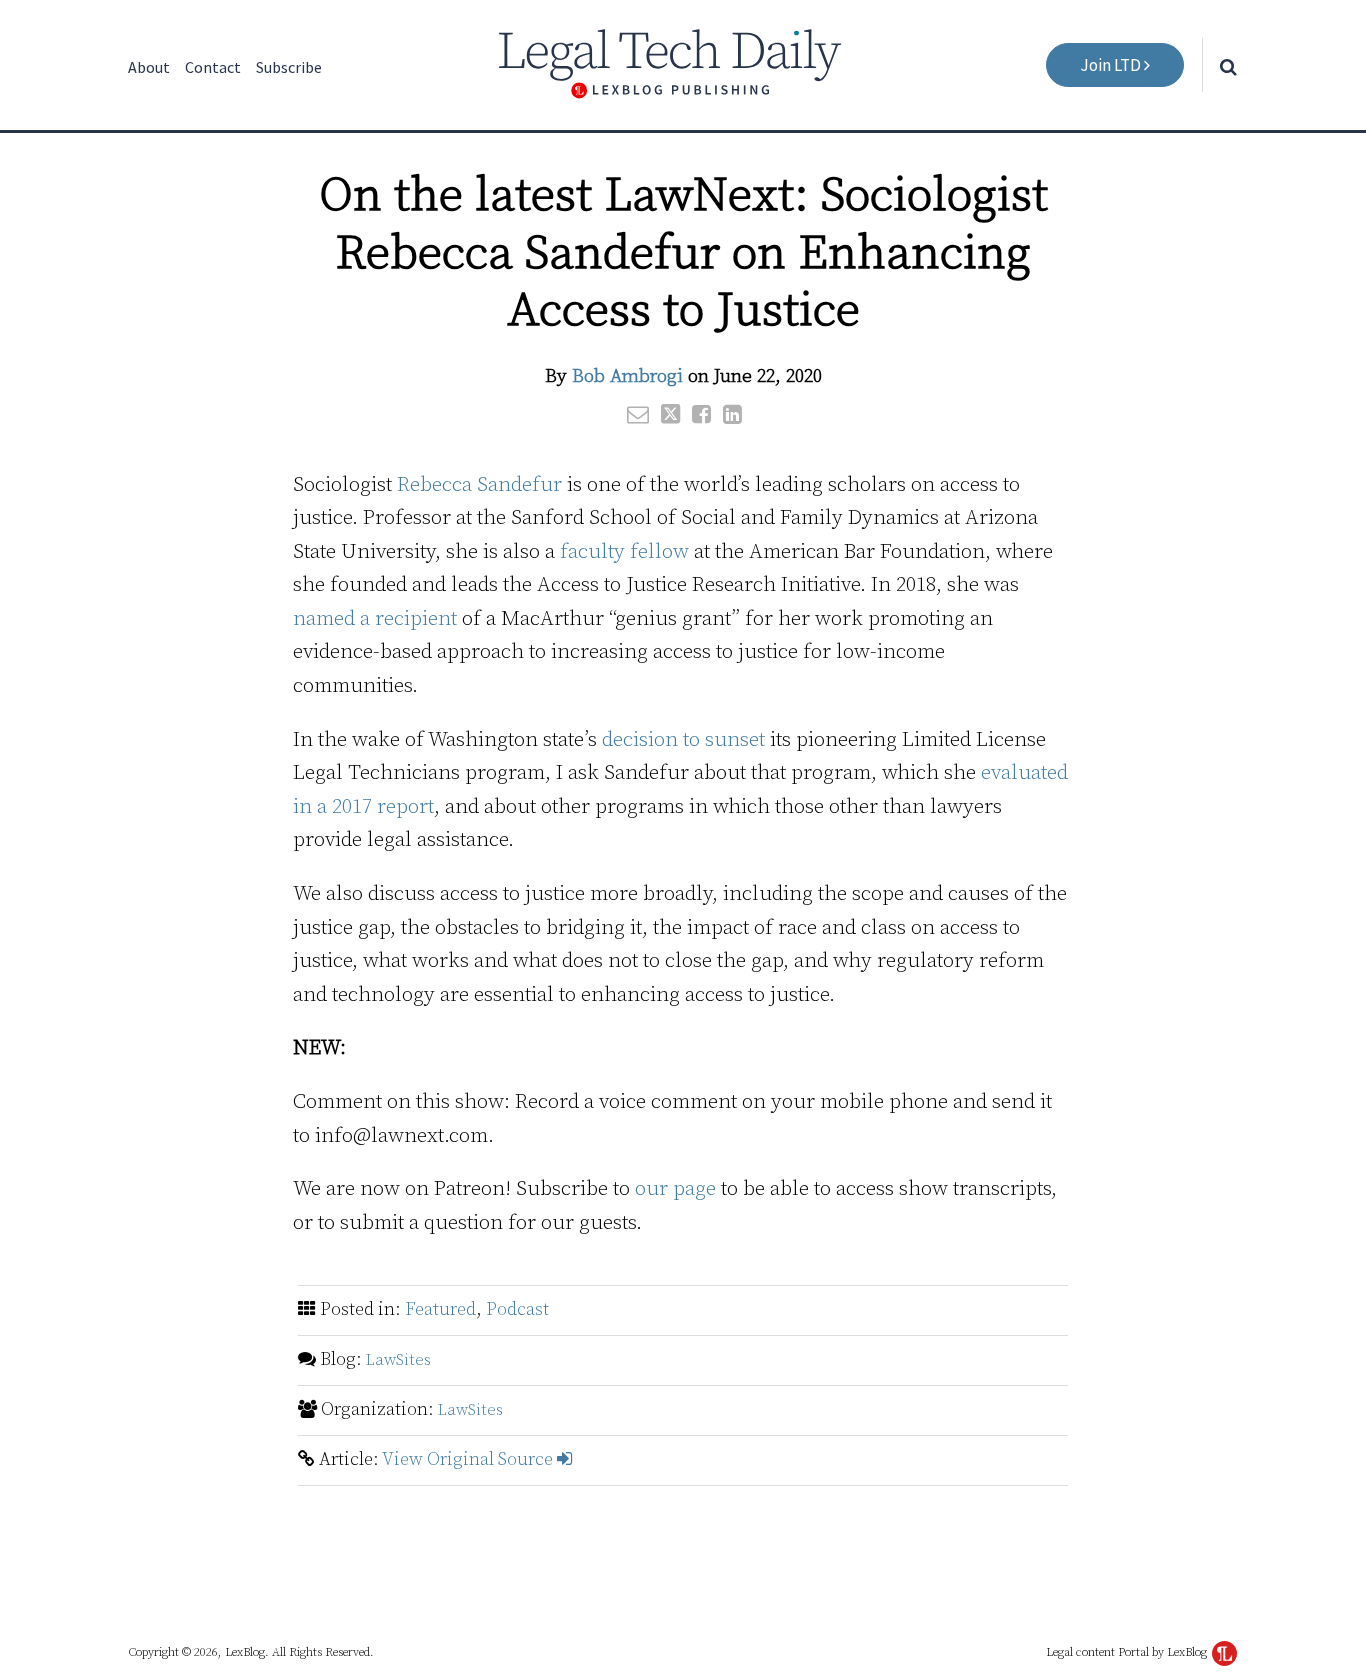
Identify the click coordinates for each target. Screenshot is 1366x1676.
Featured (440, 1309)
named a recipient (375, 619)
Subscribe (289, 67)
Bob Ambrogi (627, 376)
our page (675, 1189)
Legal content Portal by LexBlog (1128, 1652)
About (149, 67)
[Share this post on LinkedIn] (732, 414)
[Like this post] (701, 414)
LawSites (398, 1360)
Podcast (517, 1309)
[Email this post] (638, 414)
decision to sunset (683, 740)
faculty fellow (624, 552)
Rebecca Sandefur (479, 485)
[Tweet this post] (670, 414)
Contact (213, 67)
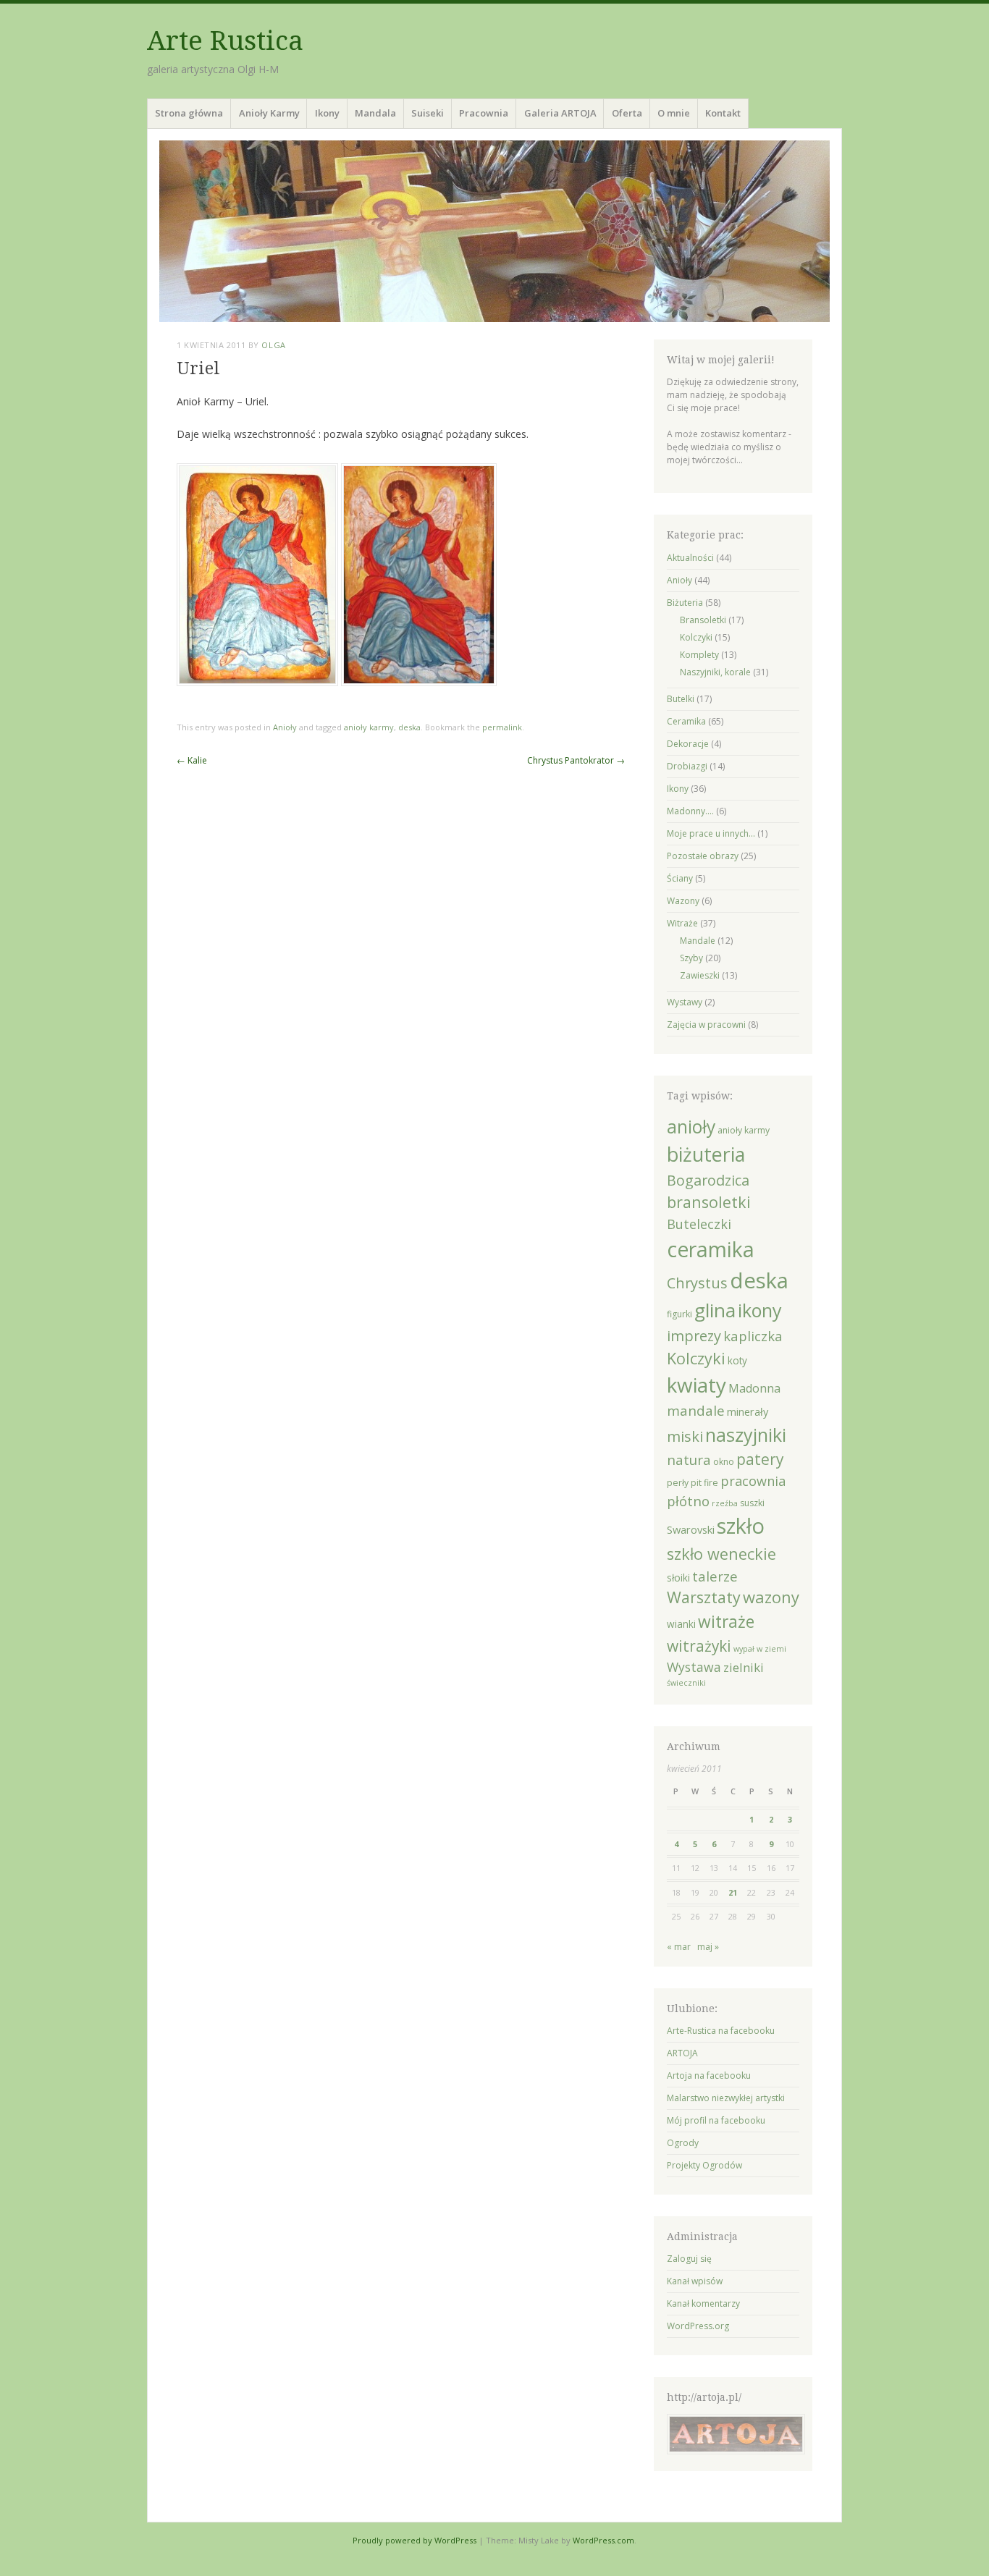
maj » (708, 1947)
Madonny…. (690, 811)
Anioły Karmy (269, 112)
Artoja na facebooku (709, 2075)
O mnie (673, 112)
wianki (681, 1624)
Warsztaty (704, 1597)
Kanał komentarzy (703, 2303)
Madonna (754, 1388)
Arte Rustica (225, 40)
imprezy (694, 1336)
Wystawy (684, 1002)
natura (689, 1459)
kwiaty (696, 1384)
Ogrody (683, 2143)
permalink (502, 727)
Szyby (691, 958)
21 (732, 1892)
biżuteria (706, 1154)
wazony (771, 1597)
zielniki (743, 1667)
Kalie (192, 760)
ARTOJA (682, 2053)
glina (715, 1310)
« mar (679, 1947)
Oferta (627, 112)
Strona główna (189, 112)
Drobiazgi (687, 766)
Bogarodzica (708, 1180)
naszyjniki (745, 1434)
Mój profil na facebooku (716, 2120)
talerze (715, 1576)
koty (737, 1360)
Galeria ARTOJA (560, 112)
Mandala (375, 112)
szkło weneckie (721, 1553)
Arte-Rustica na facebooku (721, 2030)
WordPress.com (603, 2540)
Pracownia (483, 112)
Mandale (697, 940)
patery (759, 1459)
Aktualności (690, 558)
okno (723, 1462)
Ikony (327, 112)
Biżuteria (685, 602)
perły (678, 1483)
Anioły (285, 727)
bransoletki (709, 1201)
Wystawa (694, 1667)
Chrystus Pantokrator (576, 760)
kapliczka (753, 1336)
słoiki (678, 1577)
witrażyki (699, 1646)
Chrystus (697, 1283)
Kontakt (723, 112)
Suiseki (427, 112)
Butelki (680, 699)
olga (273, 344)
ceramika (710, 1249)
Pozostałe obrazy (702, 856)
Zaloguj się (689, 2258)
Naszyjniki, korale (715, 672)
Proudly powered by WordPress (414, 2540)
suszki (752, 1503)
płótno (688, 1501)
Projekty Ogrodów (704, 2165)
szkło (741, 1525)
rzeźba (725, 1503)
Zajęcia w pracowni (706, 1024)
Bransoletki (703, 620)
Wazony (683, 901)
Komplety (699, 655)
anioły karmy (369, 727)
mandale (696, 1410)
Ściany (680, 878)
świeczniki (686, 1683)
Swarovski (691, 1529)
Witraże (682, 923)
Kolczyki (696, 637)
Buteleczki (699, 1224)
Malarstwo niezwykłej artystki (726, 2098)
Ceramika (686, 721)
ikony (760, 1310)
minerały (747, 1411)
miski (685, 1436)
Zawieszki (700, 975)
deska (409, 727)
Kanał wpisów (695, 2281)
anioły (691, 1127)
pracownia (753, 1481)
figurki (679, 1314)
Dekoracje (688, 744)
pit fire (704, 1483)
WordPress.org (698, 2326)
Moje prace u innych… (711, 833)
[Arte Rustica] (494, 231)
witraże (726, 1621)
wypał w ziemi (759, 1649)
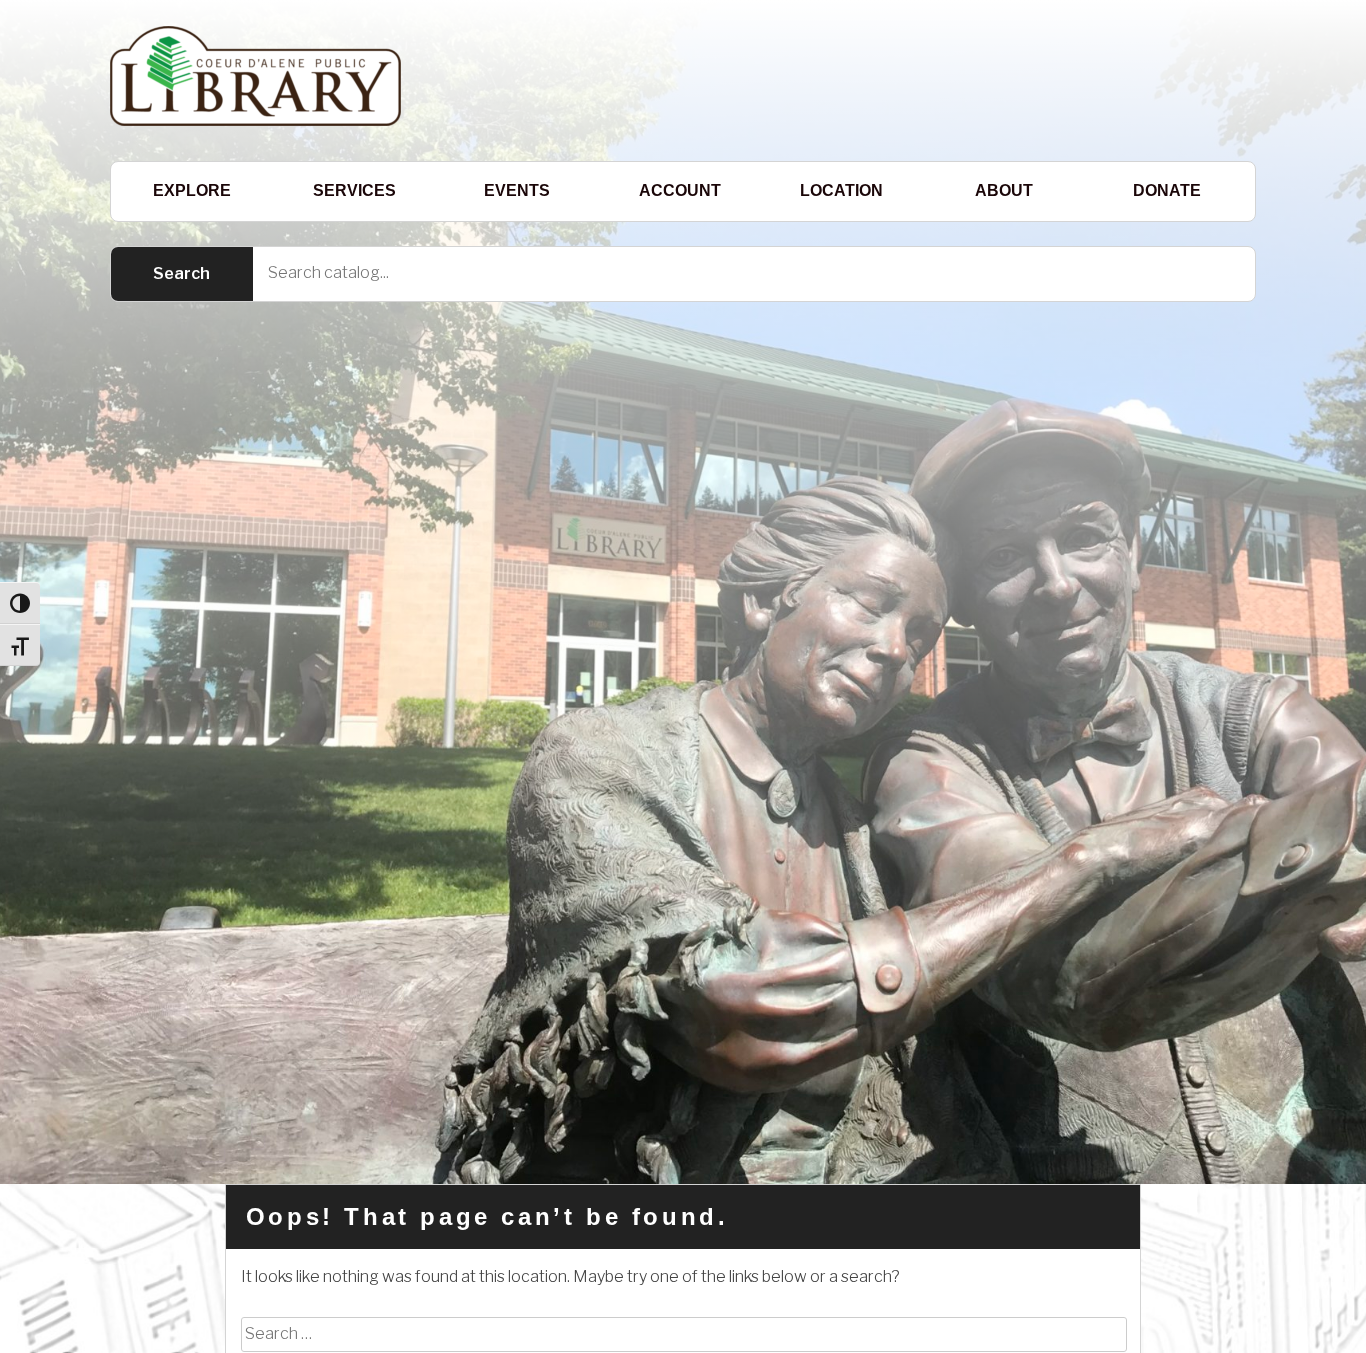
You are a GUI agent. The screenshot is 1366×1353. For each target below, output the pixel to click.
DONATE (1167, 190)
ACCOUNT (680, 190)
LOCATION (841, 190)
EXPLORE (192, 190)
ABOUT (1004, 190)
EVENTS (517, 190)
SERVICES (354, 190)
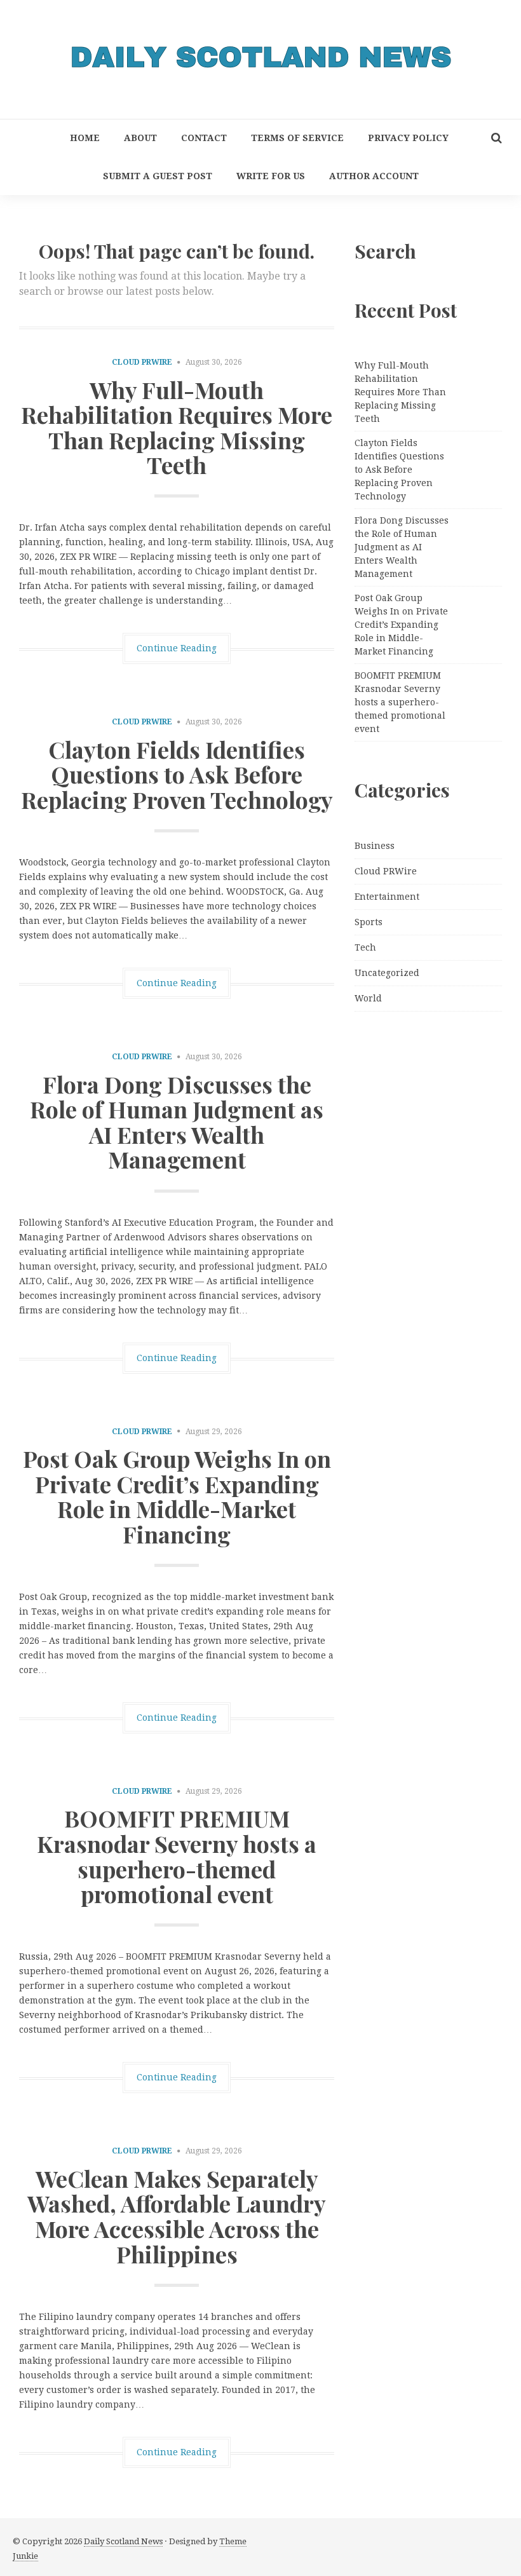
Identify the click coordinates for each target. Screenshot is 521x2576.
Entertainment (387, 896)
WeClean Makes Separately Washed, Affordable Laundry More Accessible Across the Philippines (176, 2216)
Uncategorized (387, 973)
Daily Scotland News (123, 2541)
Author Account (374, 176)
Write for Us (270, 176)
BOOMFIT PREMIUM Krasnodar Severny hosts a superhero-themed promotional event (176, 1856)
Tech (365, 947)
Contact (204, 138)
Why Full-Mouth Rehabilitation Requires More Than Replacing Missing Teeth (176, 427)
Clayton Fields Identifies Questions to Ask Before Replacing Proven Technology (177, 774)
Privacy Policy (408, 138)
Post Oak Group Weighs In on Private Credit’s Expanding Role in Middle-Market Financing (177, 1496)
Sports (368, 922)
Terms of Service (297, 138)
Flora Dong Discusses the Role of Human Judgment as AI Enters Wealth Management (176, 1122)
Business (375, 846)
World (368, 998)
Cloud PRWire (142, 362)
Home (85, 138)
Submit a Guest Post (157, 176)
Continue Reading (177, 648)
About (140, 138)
************
* WORK TO COMPLETE *
Start at the top of the entries and repeat each line exactly, ending at the line that contains "[Share this post on LinkedIn] (732, 414)". Pictures are not part of the copy.

* EXPECTED OUTPUT *
Identify the click coordinates for each target. Screenshot is 1366x1676.
Featured (440, 1309)
named a recipient (375, 619)
Subscribe (289, 67)
Bob Ambrogi (627, 376)
our page (675, 1189)
Legal content Portal by LexBlog (1128, 1652)
About (149, 67)
[Share this post on LinkedIn] (732, 414)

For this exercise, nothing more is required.